I was recently reviewing a draft of an excellent book on cognitive-behavioural therapy, in which the author discussed different attitudes and approaches to problem solving. If you want to become overwhelmed and frozen in response to problems, here’s the way to do it (some of these were inspired by the book I recently reviewed, whereas others come from research people have done on problem solving and mental health): (a) think about how awful the problem is, (b) dwell on the problem, (c) ruminate, or think over and over about the problem and why it’s occurring, (d) spend your precious time blaming yourself or others, (c) avoid thinking about the problem, (d) think about what can’t be done more than what can be done, (e) worry a lot about what might happen, and (f) escape all thoughts and feelings related to the problem. Most of us have done “a-f” at some point in our lives. Perhaps, while sitting in a traffic gridlock for the 5th time that week, you’ve spent a lot of time dwelling on the injustice of your situation, blamed other drivers for poor driving, worried about how late you’ll be or what you’re missing out on by taking longer to get home, and so on. These strategies inevitably lead to frustration, stress, and anxiety. What’s more, they don’t help you solve the problem.
So, what is an effective problem orientation? Well, for starters, it’s important to take an active approach to problem solving. An active problem solving orientation tends to be related positively to mental health and your ability to recover from stress. Those who take a passive orientation to problems or who focus a lot on getting rid of their negative emotions don’t tend to do as well. It can also be helpful to reflect rather than react. This means that the first step in dealing with a problem is to step back, observing and describing the situation and getting a clear sense of the problem before proceeding. What is the problem? Is it that you’re stuck in traffic and will be late? Is it that you don’t know how to deal with the new Compass Card system? Whatever the problem is, it’s important to start with a clear and unbiased description.
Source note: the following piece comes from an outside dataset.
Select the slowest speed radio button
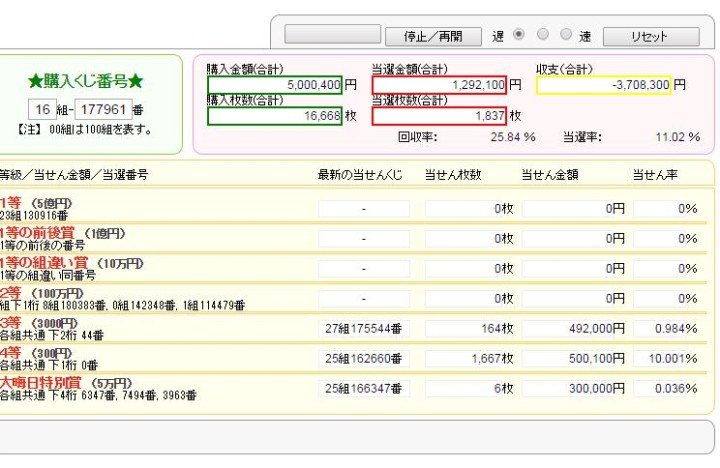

Often, the second step is to figure out what’s bugging you about this situation. What makes the situation a problem for you. Understanding that will help you figure out how to tell when the problem has been fixed or improved. Perhaps the problem is that you are anxious and afraid of being late for work, as I was a week ago when the Compass machine wouldn’t accept any of my cards (visa, debit, whatever), and the train was about to leave. Incidentally, my problem solving skills weren’t at their best in that moment, and the best I could come up with was to shriek in a panicky voice that the “Machine won’t take any of my cards!” The transit attendant was thankfully sympathetic and told me to get on the train and pay on the other side. But, I digress.
In any case, a third important step is to specify your goals. What do you want? How would you like the situation to be different? When I was dealing with major traffic hassles on my commute home a few years ago, I realized that my goal was to get home earlier so that I could spend more time with my young sons. That’s what I was shooting for when I did my problem solving.
A fourth step is to brainstorm possible solutions. Just let your brain freely come up with any solution, and don’t veto anything. Anything goes with brainstorming! You can always evaluate your solutions later on. For now, just let it rip.
Fifth, choose a couple of good possible solutions and evaluate them. Think about the pros and cons of each solution. Choose the one that seems to be best.
Sixth, put the solution into action, and evaluate the outcomes. See what worked and what didn’t work. Figure out whether you need to do anything else to make the situation better.
I should mention that many of these steps come from a variety of leaders in the field of psychotherapy and problem solving, such as Dr. Arthur Nezu, who developed Problem Solving Therapy, and Dr. Marsha Linehan, who developed Dialectical Behaviour therapy. Take their advice, and actively work to solve the problems (transit or otherwise) that are driving you crazy. – Alexander L. Chapman, Ph.D., R.Psych.